«Shandon, dit celui-ci à son second, faites ranger l'équipage; je vais le passer en revue.»
Shandon obéit, et donna ses ordres d'une voix altérée. Le capitaine s'avança au-devant de ses officiers et de ses matelots, disant à chacun ce qu'il convenait de lui dire, et le traitant selon sa conduite passée.
Quand il eut fini son inspection, il remonta sur la dunette, et d'une voix calme, il prononça les paroles suivantes:
«Officiers et matelots, je suis un Anglais, comme vous, et ma devise est celle de l'amiral Nelson:
«L'Angleterre attend que chacun fasse son devoir[1].
[1] «England expects every one to make his duty.»
«Comme Anglais, je ne veux pas, nous ne voulons pas que de plus hardis aillent là où nous n'aurions pas été. Comme Anglais, je ne souffrirai pas, nous ne souffrirons pas que d'autres aient la gloire de s'élever plus au nord. Si jamais pied humain doit fouler la terre du pôle, il faut que ce soit le pied d'un Anglais! Voici le pavillon de notre pays. J'ai armé ce navire, j'ai consacré ma fortune à cette entreprise, j'y consacrerai ma vie et la vôtre, mais ce pavillon flottera sur le pôle boréal du monde. Ayez confiance.
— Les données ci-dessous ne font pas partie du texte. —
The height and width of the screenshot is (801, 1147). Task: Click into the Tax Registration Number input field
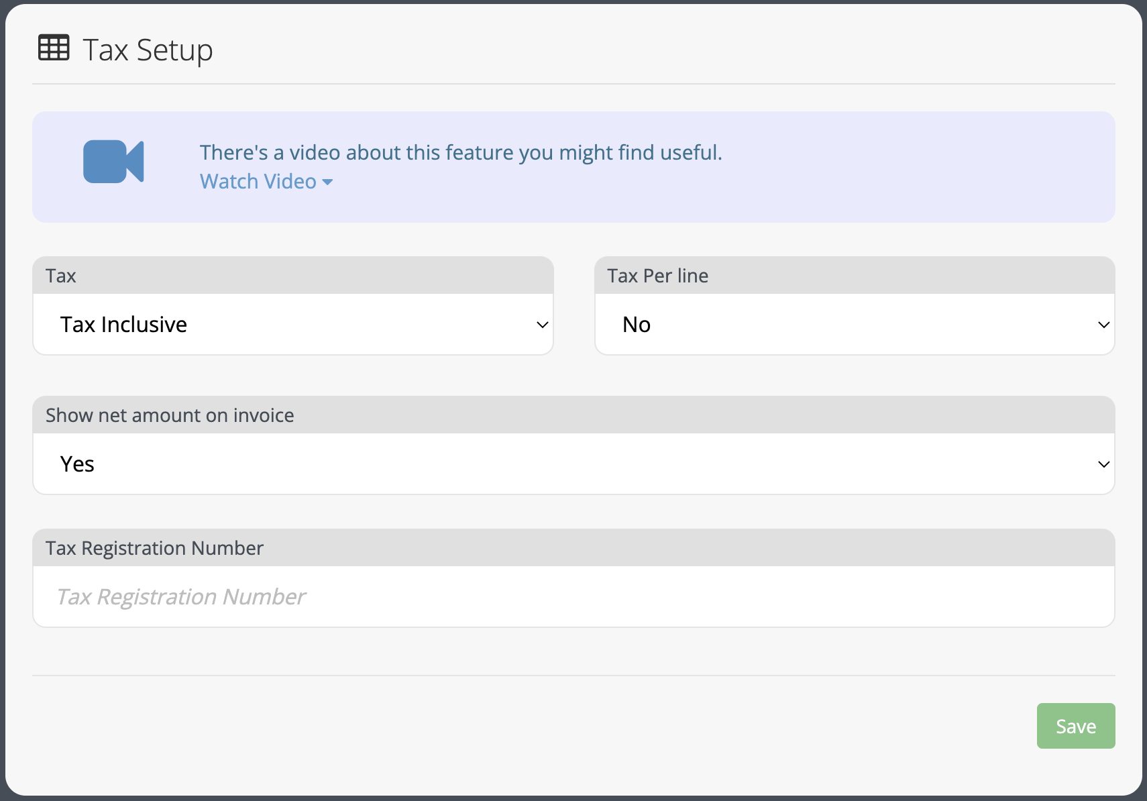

Une somme de mille livres sterling[1] vous sera acquise par chaque degré que nous gagnerons dans le nord à partir de ce jour. Or, nous sommes par le soixante-douzième, et il y en a quatre-vingt-dix. Comptez. Mon nom d'ailleurs vous répondra de moi. Il signifie énergie et patriotisme. Je suis le capitaine Hatteras!
[1] 25,000 francs.
—Le capitaine Hatteras!» s'écria Shandon.
Et ce nom, bien connu du marin anglais, courut sourdement parmi l'équipage.
«Maintenant, reprit Hatteras, que le brick soit ancré sur les glaçons; que les fourneaux s'éteignent, et que chacun retourne à ses travaux habituels. Shandon, j'ai à vous entretenir des affaires du bord. Vous me rejoindrez dans ma cabine, avec le docteur, Wall et le maître d'équipage. Johnson, faites rompre les rangs.»
Hatteras, calme et froid, quitta tranquillement la dunette, pendant que Shandon faisait assurer le brick sur ses ancres.
Qu'était donc cet Hatteras, et pourquoi son nom faisait-il une si terrible impression sur l'équipage?
John Hatteras, le fils unique d'un brasseur de Londres, mort six fois millionnaire en 1852, embrassa, jeune encore, la carrière maritime, malgré la brillante fortune qui l'attendait. Non qu'il fût poussé à cela par la vocation du commerce, mais l'instinct des découvertes géographiques le tenait au coeur; il rêva toujours de poser le pied là où personne ne l'eût posé encore.
A vingt ans déjà, il possédait la constitution vigoureuse des hommes maigres et sanguins: une figure énergique, à lignes géométriquement arrêtées, un front élevé et perpendiculaire au plan des yeux, ceux-ci beaux, mais froids, des lèvres minces dessinant une bouche avare de paroles, une taille moyenne, des membres solidement articulés et mus par des muscles de fer, formaient l'ensemble d'un homme doué d'un tempérament à toute épreuve. A le voir, on le sentait audacieux, à l'entendre, froidement passionné; c'était un caractère à ne jamais reculer, et prêt à jouer la vie des autres avec autant de conviction que la sienne. Il fallait donc y regarder à deux fois avant de le suivre dans ses entreprises.
John Hatteras portait haut la fierté anglaise, et ce fut lui qui fit un jour à un Français cette orgueilleuse réponse:
Le Français disait devant lui avec ce qu'il supposait être de la politesse, et même de l'amabilité:
«Si je n'étais Français, je voudrais être Anglais.
—Si je n'étais Anglais, moi, répondit Hatteras, je voudrais être
Anglais!»
On peut juger l'homme par la réponse.